Alex Acero, research area manager in natural language processing at Microsoft Research in Redmond, Wash., qualifies the boss’s comments somewhat: “The problem is that the keyboard is a very good data entry mechanism, and the way I envision things, dictation on the desktop will probably be one of the last places where the technology will go mainstream.” A big reason speech recognition isn’t more widely used is that the technology is far from perfect, he said….toggling back and forth between voice commands and content has always driven people nuts.Dan Miller>Text “Microsoft XP products have had speech baked into them for the past few years,” said Dan Miller, analyst with Opus Research, a San Francisco-based conversational access technology (CAT) consultancy. “But toggling back and forth between voice commands and content has always driven people nuts. Compounding the problem is the need to train the darned things. And if you cough or hiccup or there’s background noise, the error recovery feature is something that only stalwarts will put up with,” he says.

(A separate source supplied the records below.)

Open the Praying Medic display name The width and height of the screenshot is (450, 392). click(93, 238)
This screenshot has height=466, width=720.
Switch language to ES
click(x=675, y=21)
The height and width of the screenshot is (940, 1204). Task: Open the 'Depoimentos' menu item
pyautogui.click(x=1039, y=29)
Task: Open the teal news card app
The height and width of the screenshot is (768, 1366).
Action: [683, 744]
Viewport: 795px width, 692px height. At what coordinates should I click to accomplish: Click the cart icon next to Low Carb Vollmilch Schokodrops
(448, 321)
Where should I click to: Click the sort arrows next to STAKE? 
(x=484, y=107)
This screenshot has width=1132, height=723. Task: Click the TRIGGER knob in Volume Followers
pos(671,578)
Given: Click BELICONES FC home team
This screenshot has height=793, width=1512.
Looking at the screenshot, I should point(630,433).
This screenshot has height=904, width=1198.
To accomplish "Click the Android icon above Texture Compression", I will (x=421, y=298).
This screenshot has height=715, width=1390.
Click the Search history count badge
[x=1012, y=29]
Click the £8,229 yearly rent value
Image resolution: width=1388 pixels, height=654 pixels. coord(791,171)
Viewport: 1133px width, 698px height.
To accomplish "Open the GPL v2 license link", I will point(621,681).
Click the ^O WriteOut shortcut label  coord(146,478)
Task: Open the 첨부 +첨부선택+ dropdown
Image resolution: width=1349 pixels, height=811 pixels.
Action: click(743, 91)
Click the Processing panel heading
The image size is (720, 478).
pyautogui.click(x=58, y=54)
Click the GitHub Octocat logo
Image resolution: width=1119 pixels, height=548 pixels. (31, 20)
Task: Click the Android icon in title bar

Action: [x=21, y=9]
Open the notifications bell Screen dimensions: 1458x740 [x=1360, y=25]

Acero said researchers studying artificial intelligence and pattern recognition are making steady progress towards the Holy Grail, a more human-like system that can learn from mistakes and generalize from the context. Microsoft research is even delving into areas like programming “self-doubt” into PCs so they check with users when they encounter an ambiguous statement, and emotional detection that causes the system to react differently when users are angry or upset, for example, by adding a higher weight to a correction.
However, Acero points out that technology in general doesn’t need to be 100 per cent perfect to be useful. In the medical and legal fields, speech dictation technology is widely used, and is obviously better than the time-consuming alternative of transcribing audio tapes.
“For these applications, where the system is fed terms and context, it’s good enough if they’re about 90 per cent correct,” he said. “I don’t believe we’ll ever get it 100 per cent right, just like humans don’t. I think the right measure to use is: are users willing to use the technology, even if it’s not perfect?”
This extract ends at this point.